Planın hazırlandığı söylenen bütün bilgisayarlar,
imha operasyonuna katılan bütün er, erbaş ve subaylar hatta
Dursun Çiçek bile elinin altındaydı. Ama
delil bulanamadığı gerekçesiyle kapatmıştı soruşturmayı. 1 yıl önce delil bulamayan
askeri savcı, 1 yıl sonra suçluyu buldum diyerek bir
iddianame hazırladı. Belge gerçek, tek suçlu da Çiçek dedi. 1 yıl önce kendi aldığı kararı da, Başbuğ'u da yalanladı.

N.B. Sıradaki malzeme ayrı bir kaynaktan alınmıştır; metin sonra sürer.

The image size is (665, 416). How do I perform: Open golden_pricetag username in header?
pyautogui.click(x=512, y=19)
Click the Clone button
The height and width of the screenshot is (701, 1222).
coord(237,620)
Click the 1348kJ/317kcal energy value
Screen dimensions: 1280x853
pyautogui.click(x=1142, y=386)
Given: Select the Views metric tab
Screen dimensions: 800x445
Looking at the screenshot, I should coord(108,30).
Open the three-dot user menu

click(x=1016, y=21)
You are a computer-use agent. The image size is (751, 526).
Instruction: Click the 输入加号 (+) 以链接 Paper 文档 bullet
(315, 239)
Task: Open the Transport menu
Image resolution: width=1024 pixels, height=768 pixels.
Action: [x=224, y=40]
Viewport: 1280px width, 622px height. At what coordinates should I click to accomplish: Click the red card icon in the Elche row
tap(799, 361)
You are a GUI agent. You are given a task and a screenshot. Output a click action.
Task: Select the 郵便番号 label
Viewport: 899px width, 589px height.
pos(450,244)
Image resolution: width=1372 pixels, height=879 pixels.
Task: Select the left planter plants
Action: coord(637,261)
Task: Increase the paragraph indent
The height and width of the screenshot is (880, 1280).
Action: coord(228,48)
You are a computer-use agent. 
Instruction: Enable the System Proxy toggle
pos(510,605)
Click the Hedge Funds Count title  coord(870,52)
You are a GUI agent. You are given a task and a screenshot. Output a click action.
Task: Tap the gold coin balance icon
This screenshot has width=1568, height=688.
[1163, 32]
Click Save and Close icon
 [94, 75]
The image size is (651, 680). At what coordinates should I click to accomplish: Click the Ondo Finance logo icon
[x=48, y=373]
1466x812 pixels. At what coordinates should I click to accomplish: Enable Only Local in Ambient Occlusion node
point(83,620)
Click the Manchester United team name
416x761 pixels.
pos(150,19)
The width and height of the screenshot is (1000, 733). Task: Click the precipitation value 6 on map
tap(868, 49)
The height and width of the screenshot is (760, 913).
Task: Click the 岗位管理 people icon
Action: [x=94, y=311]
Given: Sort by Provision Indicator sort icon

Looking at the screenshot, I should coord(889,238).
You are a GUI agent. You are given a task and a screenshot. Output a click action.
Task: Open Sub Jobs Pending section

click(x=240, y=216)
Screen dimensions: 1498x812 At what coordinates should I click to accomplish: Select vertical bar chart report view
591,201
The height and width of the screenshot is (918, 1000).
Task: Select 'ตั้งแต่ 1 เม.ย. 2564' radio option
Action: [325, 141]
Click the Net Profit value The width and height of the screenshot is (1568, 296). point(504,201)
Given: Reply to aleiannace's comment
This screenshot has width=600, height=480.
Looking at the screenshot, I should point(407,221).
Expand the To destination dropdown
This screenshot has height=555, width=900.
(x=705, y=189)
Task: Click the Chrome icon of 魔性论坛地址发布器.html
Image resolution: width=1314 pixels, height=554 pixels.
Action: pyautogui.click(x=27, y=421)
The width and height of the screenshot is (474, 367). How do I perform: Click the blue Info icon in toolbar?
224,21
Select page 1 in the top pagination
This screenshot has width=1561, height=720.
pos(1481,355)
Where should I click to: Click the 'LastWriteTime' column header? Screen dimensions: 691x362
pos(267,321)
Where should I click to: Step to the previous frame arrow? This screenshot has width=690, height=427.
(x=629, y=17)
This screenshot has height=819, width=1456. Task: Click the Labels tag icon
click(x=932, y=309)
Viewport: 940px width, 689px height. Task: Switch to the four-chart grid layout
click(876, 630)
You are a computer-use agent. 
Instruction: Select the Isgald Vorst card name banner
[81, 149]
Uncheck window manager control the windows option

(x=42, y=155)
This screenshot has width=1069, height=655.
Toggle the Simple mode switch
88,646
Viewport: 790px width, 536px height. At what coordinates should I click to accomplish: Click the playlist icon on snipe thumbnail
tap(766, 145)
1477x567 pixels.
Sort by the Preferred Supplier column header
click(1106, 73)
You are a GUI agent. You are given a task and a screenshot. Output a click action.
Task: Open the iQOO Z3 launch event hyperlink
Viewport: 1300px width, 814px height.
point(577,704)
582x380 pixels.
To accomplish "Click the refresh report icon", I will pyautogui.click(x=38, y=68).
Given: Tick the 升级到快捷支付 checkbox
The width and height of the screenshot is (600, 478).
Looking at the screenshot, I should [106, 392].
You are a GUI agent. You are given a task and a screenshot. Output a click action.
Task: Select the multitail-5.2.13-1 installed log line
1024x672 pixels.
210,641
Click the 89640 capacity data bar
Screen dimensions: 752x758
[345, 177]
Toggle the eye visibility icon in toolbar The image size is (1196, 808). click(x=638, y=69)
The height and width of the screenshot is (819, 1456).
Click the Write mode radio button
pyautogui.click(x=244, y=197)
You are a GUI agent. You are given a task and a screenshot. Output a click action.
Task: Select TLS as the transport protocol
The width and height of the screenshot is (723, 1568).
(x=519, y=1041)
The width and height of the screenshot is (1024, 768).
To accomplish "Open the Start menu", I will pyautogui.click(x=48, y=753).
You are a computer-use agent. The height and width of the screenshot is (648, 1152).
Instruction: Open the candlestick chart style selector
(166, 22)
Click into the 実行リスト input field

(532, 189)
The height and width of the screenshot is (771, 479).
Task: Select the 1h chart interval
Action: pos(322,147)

Milliyet Gazetesi'nin kime inanalım dediği ikinci nokta
belgenin kamuoyuna sızma şekliydi. Başbuğ daha bir hafta önce bir televizyon programında açıkça "polis sızdırdı" diyordu. Askeri Mahkeme'nin kabul ettiği iddianamede ise Askeri Savcı Yavuz Şentürk yine Başbuğ'u yalanladı. Dursun Çiçek bazı kişilerle birlikte planı basına kendisi
servis etti dedi. Askeri
savcılık Millete Komplo soruşturmasındaki bazı belgeleri göstererek
İlker Başbuğ'u yalanlıyordu. Dursun Çiçek ve Millete Komplo Belgesi ile ilgili süreç de aslında Askeri Savcılığı yalanlıyor. Zira askeri savcının iddia ettiği gibi
Millete Komplo belgesi Balyoz gibi medyada yayınlandıktan sonra soruşturma açılmadı.
Ergenekon tutuklusu
Serdar Öztürk'ün ofisine düzenlenen polis operasyonunda ele geçirilmişti.